**WORK TASK**. Below are entries; output exactly the lines from the one with "Viewport: 1500px width, 752px height." to the one with "You are a computer-use", both included, and nothing else.

**DATASET CONTENT**.
Segment Open

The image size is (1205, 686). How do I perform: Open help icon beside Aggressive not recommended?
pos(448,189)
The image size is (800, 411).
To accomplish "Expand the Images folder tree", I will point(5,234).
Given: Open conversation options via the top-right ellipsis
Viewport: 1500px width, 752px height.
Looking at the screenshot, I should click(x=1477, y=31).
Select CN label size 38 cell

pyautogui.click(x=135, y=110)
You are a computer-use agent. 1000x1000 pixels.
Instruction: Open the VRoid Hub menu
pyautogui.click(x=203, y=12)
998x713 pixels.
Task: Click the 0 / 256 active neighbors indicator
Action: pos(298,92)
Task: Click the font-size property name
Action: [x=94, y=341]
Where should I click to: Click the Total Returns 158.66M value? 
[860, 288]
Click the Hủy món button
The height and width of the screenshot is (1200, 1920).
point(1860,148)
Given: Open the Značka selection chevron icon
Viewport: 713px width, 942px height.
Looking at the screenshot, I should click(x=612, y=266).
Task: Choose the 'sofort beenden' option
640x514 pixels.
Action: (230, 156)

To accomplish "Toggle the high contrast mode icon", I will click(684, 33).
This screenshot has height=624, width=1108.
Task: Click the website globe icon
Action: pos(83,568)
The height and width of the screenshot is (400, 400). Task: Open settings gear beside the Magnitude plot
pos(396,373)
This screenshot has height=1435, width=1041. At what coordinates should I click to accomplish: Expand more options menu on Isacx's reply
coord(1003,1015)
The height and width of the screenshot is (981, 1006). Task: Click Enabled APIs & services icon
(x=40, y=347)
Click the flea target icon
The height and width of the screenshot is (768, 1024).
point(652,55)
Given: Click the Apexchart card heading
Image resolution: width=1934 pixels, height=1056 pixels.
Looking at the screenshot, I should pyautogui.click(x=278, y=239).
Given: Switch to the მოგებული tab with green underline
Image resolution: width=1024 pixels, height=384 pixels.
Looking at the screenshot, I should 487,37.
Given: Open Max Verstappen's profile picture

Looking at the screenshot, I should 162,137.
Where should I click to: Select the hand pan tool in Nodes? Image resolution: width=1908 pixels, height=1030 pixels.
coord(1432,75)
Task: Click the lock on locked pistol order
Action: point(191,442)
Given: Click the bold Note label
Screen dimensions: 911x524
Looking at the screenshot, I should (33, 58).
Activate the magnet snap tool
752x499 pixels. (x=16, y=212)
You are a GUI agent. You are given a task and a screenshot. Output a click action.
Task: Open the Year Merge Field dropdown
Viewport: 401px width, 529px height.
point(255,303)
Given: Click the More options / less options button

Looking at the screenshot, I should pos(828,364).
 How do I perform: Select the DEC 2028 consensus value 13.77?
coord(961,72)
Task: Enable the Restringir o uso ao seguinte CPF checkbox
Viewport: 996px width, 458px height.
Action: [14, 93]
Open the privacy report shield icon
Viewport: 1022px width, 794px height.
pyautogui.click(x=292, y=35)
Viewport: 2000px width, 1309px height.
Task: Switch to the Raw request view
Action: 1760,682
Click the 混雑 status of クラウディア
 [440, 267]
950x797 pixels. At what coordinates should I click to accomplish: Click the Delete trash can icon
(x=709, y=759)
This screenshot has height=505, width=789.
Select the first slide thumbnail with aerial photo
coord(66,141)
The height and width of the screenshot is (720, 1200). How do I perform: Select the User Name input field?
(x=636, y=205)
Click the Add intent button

Segment Closed

**ANSWER SPACE**.
Viewport: 1500px width, 752px height.
Looking at the screenshot, I should click(x=1477, y=31).
Select CN label size 38 cell

pyautogui.click(x=135, y=110)
You are a computer-use agent. 1000x1000 pixels.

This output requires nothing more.